Ela rompeu meu sistema. Ela é minha ancestral e tão pré-história minha que chega a ser inumana, embora escreva com falsa ordem. Ângela é meu afrodisíaco.
um gosto de voz aguda de lobo desejando a presa, eu! eu que aspiro à grande desordem dos desejos vis e as trevas que me possuem no orgasmo apocalíptico de meu existir.
Quero abismo para ti e receber-te como uma rainha de Sabá.
Minha maldade vem do mau acomodamento da alma no corpo. Ela é apertada, falta-lhe espaço interior.
Refugiei-me na doideira porque a razão não me bastava.
E do futuro esperaremos conscientes a falta de sentido, uma liberdade no dizer, no sentir Ah...
O autor que tenha medo da popularidade, senão será derrotado pelo triunfo. Tem uma hora em que se deve tirar retrato de si mesmo. A fome é sempre igual à primeira fome. A carência se renova inteira e vazia.
O que me sustenta é a necessidade. A necessidade me faz criar um futuro. Porque o desejo é algo primitivo, grave e que impulsiona.
Pessoa feliz é quem aceitou a morte.
Assusta-me quando num relance vejo as entranhas do espírito dos outros. Ou quando caio sem querer bem fundo dentro de mim e vejo o abismo interminável da eternidade, abismo através do qual me comunico fantasmagórica com Deus.

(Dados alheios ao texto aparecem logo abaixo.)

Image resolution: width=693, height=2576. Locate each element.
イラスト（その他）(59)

Calar-se é nascer de novo.
Receba em teus braços o meu pecado de pensar.
Mas por que esse desejo e fome de prazer? Porque o prazer é o máximo da veracidade de um ser. É a única luta contra a morte.
Sem falar na teoria da física da antimatéria, tudo tem verso e reverso, tudo tem sim e tem não, tem luz e tem trevas, tem carne e espírito, será nessa antimatéria que cairemos depois de mortos? Como se explica que cada corpo nascido tenha espírito? Acontece sempre o inesperado pois nunca ninguém pôs uma alma na vida que nasce.

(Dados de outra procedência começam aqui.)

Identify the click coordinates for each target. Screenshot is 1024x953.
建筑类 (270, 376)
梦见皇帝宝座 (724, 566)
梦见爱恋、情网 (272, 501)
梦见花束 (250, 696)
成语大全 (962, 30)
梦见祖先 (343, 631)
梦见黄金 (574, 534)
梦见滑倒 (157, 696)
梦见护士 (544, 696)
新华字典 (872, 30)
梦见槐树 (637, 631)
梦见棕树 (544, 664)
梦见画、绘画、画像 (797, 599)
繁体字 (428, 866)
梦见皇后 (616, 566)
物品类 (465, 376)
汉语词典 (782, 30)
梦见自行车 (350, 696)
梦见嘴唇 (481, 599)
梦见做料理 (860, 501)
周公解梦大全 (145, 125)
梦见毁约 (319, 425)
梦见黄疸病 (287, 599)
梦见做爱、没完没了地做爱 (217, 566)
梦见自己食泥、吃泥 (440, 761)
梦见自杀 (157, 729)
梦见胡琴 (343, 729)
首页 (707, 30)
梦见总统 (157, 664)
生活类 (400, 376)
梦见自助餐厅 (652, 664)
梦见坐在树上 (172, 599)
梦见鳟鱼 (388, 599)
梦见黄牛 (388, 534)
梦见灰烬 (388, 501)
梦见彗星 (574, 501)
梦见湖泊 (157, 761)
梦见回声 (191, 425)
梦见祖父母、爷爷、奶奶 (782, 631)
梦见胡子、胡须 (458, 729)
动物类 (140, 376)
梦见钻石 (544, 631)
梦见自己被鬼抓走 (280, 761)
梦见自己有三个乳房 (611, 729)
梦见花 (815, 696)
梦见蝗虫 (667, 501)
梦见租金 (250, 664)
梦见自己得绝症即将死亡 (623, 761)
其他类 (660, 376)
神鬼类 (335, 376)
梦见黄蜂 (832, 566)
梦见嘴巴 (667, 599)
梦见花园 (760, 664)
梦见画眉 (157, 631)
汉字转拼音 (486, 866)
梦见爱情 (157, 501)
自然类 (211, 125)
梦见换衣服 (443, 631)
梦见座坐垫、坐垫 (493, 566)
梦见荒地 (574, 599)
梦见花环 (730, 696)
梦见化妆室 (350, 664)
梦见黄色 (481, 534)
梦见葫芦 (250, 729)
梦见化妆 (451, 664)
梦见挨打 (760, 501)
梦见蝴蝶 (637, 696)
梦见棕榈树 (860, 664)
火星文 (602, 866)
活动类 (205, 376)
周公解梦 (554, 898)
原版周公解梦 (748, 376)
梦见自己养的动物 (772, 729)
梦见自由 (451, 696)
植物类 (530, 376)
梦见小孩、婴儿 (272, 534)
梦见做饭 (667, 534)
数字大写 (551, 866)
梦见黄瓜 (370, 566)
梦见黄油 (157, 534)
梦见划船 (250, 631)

Eu não sei como a semente brota, eu não sei por que este céu azul, eu não sei para que esta minha vida porque tudo isso acontece de um modo que a minha mente humana desconhece. Vivo sem explicação possível. Eu que não tenho sinônimo.
Eu quero ter acesso a mim mesmo na hora em que eu quiser como quem abre as portas e entra.
Não quero ser vítima do acaso libertador. Quero eu mesmo ter a chave do mundo e transpô-lo como quem se transpõe da vida para a morte e da morte para a vida.
O que distrai é o ódio espumante. Ódio seco e fustigador.
Ângela fala do frêmito de vida, do “aço demasiado agudo da [sua] lâmina de vida”.